Este es el sano progresismo que el Concilio ha favorecido y del cual ha estado inspirado, que no tiene nada que ver con el modernismo, que es un falso y engañoso sometimiento a la modernidad y es una herejía.
Otro tema es el de las disposiciones o de las prescripciones pastorales. En este plano, ciertamente ni siquiera el Magisterio de un Concilio es infalible. Es por eso que aquí al católico se le concede expresar, siempre con prudencia, reservas o críticas. Aquí también un Concilio puede tomar medidas menos oportunas o incluso equivocadas, que posteriormente pueden ser corregidas también por un nuevo Concilio, como lo demuestra la historia de los propios Concilios.
Por esta razón, cuando se habla de "modernidad" debemos entendernos: está claro que si por modernidad entendemos los errores modernos, la modernidad no puede sino ser rechazada en bloque. Pero si por modernidad, con mayor sentido histórico y más amplia y concreta visión, nos referimos al conjunto de las doctrinas de los tiempos modernos, debería ser evidente que en la modernidad existen también valores, que como tales deben asumirse e integrarse en la visión católica.

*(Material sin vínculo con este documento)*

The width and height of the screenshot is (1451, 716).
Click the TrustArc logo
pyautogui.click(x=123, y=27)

Y este ha sido uno de los grandes méritos del Concilio Vaticano II, al que debemos estar extremadamente agradecidos. En cambio, lo que debe rechazarse es la interpretación modernista, por ejemplo, la interpretación rahneriana de la modernidad.

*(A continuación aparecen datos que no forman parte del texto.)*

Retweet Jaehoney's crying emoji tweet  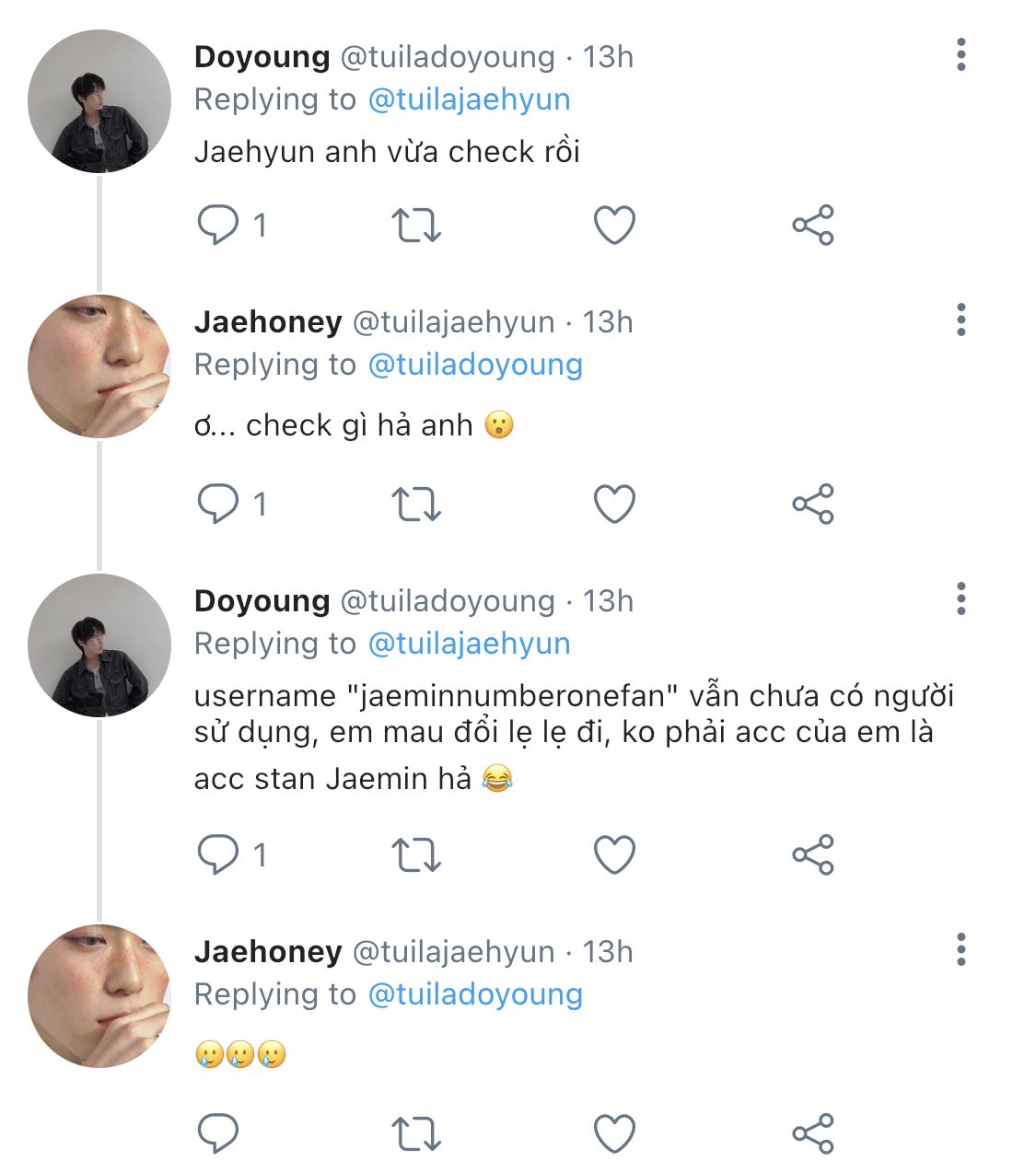(x=416, y=1133)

A propósito de Karl Rahner, estoy complacido con tu posición crítica confrontada a la de él, que, como sabes, es también mi posición. Pero precisamente para liberarnos del rahnerismo debemos tener en cuenta los principios y los criterios que he enunciado en esta mi carta, para no exponerse a las críticas y no parecer rezagados respecto a las enseñanzas del Concilio Vaticano II, cosa que sería del todo contraproducente y llevada al límite -téngase en cuenta a los lefebvrianos- ni siquiera conforme a un pleno catolicismo.

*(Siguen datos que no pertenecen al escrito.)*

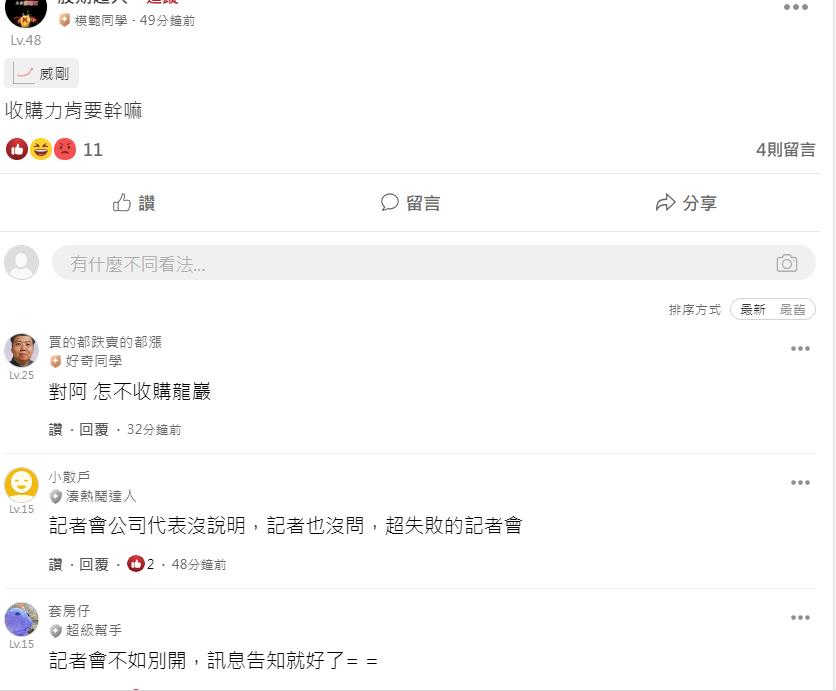Click the 留言 speech bubble icon

[x=390, y=202]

Espero que reflexiones sobre estas cosas junto con quienes comparten tu punto de vista. Debemos agradecer a Riscossa Cristiana, anfitriona de este debate entre hermanos en la fe, en la común certeza de que la respetuosa y leal confrontación de las opiniones conduce a la verdad.
P. Giovanni Cavalcoli
Bologna, 13 de enero de 2011
Notas
¹ Esta carta al Dr. Paolo Deotto fue publicada en el blog Riscossa Cristiana, el 26 Diciembre 2010. El lector interesado puede ir a su original en lengua italiana en el siguiente enlace: https://www.ricognizioni.it/la-continuita-nella-novita-a-margine-del-convegno-di-roma-sul-concilio-vaticano-ii-di-p-giovanni-cavalcoli-op/
² Se trata del Congreso de estudio sobre el Concilio Vaticano II, que se desarrolló en la ciudad Roma, durante los días 16 al 18 de diciembre de 2010.
³ El citado artículo del profesor Fabrizio Cannone en el blog Riscossa Cristiana, el lector interesado lo puede hallar en el siguiente enlace: https://www.ricognizioni.it/convegno-a-roma-sul-concilio-vaticano-ii-di-fabrizio-cannone-da-corrispondenza-romana/
⁴ En referencia al papa Benedicto XVI.
⁵ Esta segunda carta al Dr. Paolo Deotto, director del blog Riscossa Cristiana, fue publicada en ese sitio web el día 28 de diciembre de 2010, y el lector todavía puede encontrarla en el link: https://www.ricognizioni.it/la-disgregazione-del-mondo-cattolico-e-lunita-della-chiesa-di-p-giovanni-cavalcoli-op/
⁶ Esta carta abierta al padre Serafino Lanzetta fue publicada el mismo día 13 de enero de 2011, en el blog Riscossa Cristiana. El lector todavía puede hallarla en el siguiente enlace: https://www.ricognizioni.it/lettera-aperta-di-padre-giovanni-cavalcoli-a-padre-serafino-lanzetta/ También se ha publicado esta carta en este sitio: http://www.internetica.it/lettere-Cavalcoli_Lanzetta.htm
⁷ Siempre se está haciendo referencia al Congreso de estudio sobre el Concilio Vaticano II, que se desarrolló en la ciudad Roma, durante los días 16 al 18 de diciembre de 2010.